I had big plans for NaNoWriMo, intending to write a novel inspired by my past. Turned out, writing my personal story took a huge toll within just two days. The word count required coupled with the vulnerability the story itself inspired broke me. I cried. A lot. I fell apart. I slept more than I should to escape the memories my work had unleashed.
I decided to shelve my idea for a book until a later date.
Then, I dreamed of Little Me.
I woke up and knew I had to give her story another chance to be written. Scared, I decided to just write stream of consciousness to get myself started. I wrote about my fear and misgivings. I wrote about where I am right now. Freshly divorced and working so damn hard to figure out who I am. And then, her story started to come out onto the screen. In free verse.
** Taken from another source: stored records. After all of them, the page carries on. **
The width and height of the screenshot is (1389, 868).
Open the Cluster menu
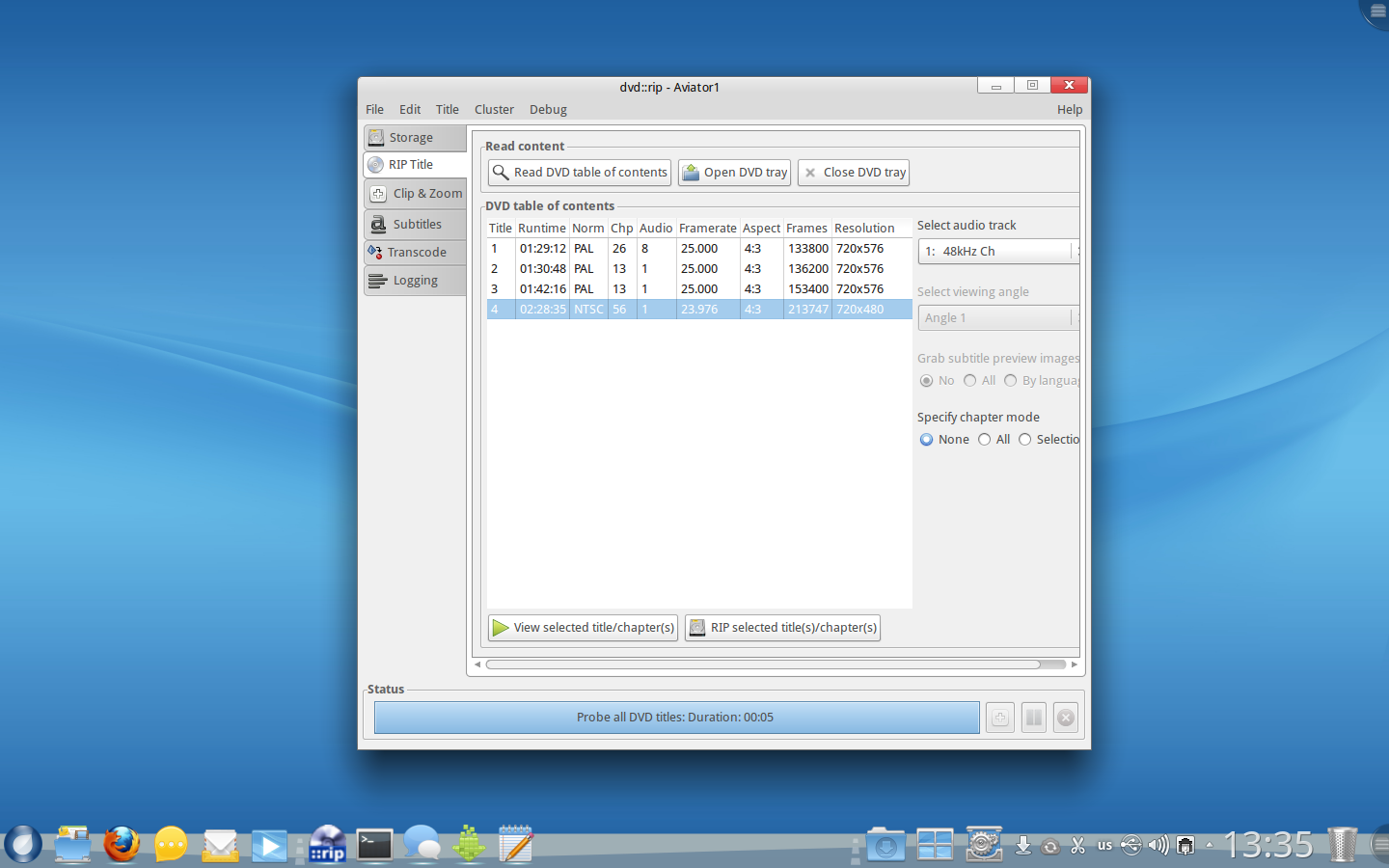tap(494, 110)
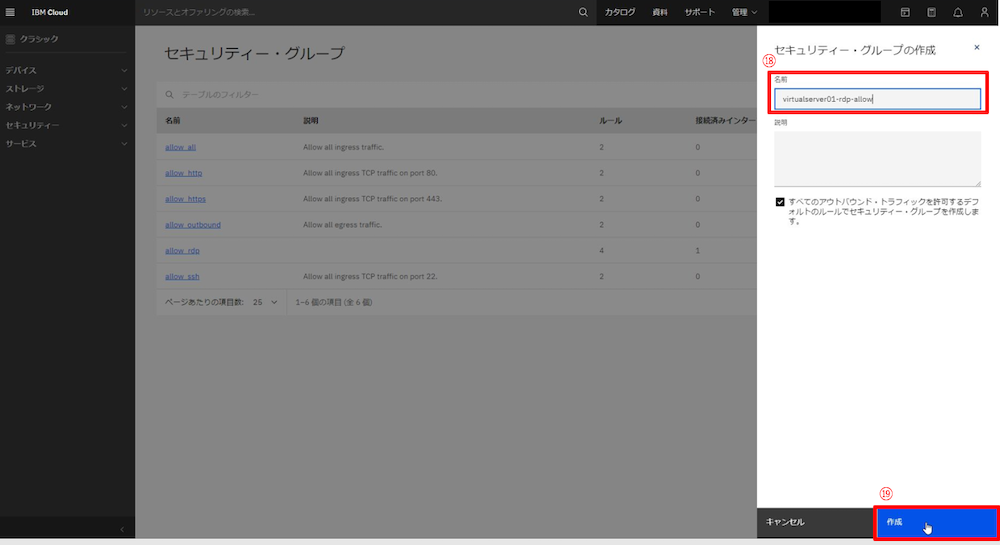1000x545 pixels.
Task: Open the allow_rdp security group link
Action: tap(182, 250)
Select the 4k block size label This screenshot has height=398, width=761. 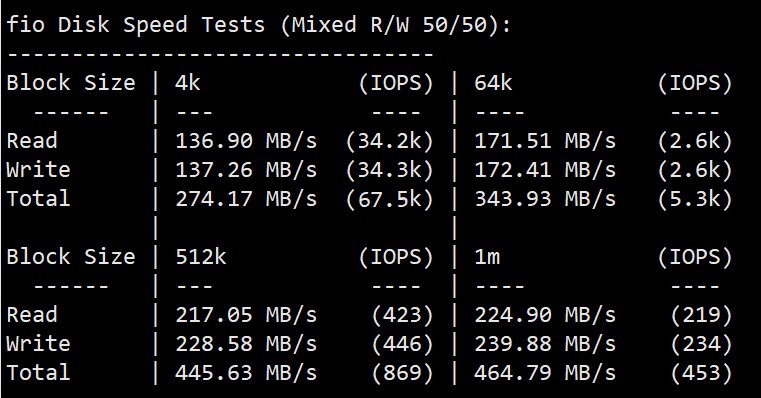pyautogui.click(x=188, y=83)
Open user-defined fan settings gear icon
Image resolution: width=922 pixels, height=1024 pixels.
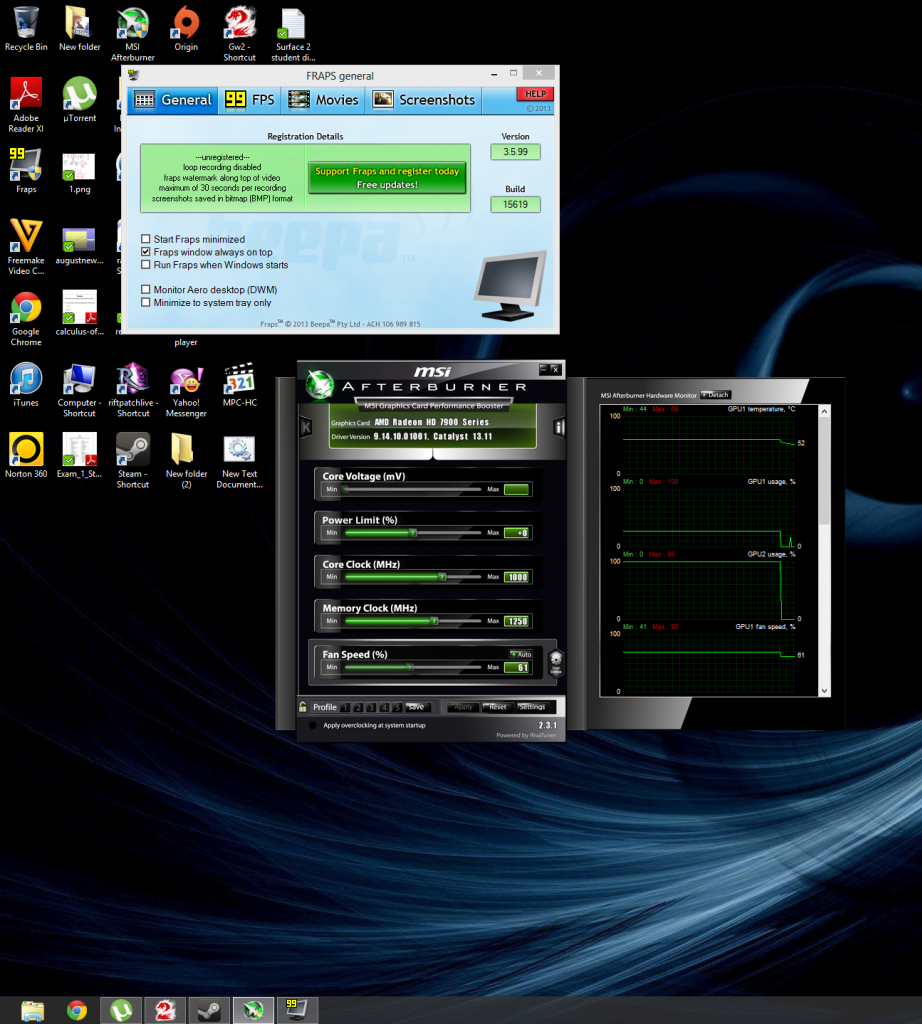click(557, 663)
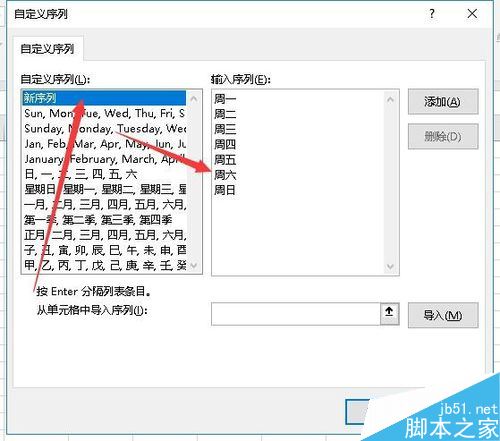Viewport: 500px width, 441px height.
Task: Click down arrow of custom lists scrollbar
Action: click(194, 266)
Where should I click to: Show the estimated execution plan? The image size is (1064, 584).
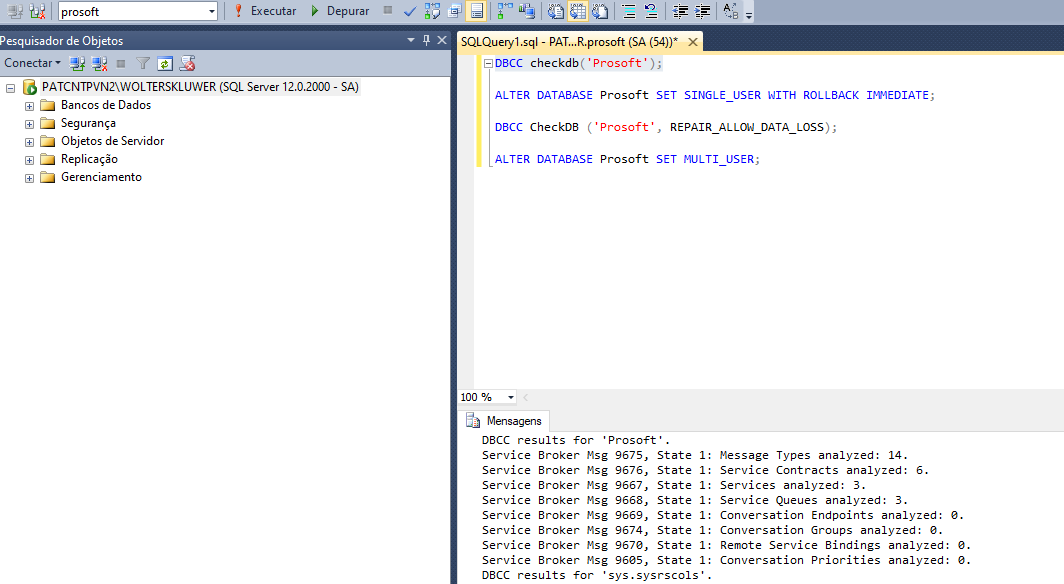(432, 11)
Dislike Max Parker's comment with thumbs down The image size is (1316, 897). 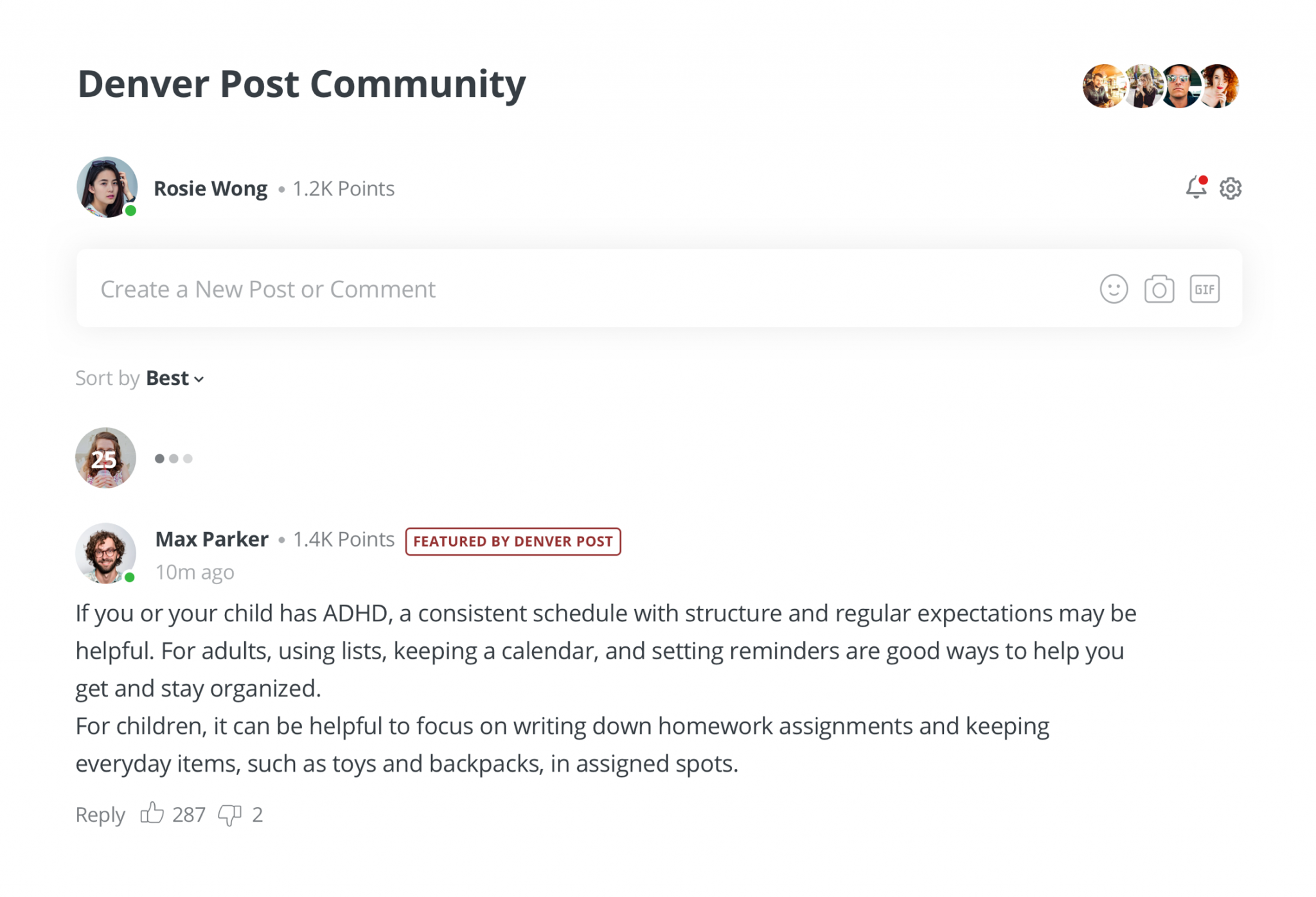pyautogui.click(x=229, y=815)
I haven't written in free verse since college. At first, I fretted. This wasn't what I wanted. I wanted the story to come out like a novel. Beginning. Middle. End. Not this string of seemingly unconnected free verse poems. But then I remembered I was writing this story for Little Me, and if this was how she remembered her pain, then this would be the way I would write her story.
Here is one of the poems:
An unwilling momma
A monster who grins.
Like fireflies little moments
Brother and me
Pretend we are safe.
Little Me and I have a long way to go before her story is finished. That's okay. It's taken a long time to get to where we are...ready to write. The telling will happen in its right timing.